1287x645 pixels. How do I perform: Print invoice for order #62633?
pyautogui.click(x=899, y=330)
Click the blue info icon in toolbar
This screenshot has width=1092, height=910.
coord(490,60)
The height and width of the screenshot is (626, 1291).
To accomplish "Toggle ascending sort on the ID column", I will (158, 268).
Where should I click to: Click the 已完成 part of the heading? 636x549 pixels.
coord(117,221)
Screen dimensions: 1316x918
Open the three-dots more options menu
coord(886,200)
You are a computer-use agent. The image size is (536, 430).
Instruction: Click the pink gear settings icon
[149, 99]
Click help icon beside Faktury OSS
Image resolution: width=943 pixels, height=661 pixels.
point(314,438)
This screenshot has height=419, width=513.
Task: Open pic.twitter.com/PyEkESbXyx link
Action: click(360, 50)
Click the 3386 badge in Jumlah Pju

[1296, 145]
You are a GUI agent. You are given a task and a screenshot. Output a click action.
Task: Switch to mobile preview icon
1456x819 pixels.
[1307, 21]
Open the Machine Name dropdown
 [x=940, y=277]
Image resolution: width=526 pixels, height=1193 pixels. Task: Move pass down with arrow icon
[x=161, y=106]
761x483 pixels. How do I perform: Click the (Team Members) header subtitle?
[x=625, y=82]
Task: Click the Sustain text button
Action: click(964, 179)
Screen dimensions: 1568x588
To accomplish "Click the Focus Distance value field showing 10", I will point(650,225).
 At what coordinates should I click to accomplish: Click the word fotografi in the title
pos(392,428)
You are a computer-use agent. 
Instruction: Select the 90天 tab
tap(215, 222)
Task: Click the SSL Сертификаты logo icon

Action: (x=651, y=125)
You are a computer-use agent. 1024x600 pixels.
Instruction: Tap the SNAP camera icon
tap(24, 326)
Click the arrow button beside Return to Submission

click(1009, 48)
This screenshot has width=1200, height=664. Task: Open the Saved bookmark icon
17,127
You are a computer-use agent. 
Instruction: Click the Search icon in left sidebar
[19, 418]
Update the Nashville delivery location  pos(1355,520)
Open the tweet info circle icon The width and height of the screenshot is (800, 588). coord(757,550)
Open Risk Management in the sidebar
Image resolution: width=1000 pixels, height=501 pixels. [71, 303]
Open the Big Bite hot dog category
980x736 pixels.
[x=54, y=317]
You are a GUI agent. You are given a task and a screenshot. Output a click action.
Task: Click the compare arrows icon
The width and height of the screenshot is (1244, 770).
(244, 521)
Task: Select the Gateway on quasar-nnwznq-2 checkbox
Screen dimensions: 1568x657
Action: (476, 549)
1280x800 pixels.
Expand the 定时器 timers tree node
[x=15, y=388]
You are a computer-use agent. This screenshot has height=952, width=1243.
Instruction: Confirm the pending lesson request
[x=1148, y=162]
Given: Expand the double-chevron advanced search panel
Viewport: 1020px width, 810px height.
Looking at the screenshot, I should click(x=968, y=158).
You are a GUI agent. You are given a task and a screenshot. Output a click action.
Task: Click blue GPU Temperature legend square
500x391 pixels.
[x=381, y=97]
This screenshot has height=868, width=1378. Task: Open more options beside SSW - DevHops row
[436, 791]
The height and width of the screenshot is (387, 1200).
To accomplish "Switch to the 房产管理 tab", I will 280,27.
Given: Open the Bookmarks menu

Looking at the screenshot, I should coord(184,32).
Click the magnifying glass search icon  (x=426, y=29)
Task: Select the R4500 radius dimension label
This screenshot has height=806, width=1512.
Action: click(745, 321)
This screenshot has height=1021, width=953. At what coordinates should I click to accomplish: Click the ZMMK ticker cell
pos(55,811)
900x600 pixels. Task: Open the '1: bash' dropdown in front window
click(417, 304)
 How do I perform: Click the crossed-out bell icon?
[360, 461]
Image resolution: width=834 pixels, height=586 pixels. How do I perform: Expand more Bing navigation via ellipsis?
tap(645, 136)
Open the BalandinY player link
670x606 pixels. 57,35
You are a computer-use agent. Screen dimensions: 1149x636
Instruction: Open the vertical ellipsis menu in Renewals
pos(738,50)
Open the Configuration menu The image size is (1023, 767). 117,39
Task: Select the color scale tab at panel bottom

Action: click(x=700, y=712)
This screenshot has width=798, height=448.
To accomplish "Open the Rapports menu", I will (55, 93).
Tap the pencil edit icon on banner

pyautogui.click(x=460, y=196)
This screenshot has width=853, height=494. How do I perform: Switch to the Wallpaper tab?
★ ★ ★
» Your goal:
Repeat, exactly as they stand above, the lines from the line with "You are a computer-use agent. This" to the line with "Given: Expand the", both lines included.

» Solution for this exercise:
You are a computer-use agent. This screenshot has height=952, width=1243.
Instruction: Confirm the pending lesson request
[x=1148, y=162]
Given: Expand the double-chevron advanced search panel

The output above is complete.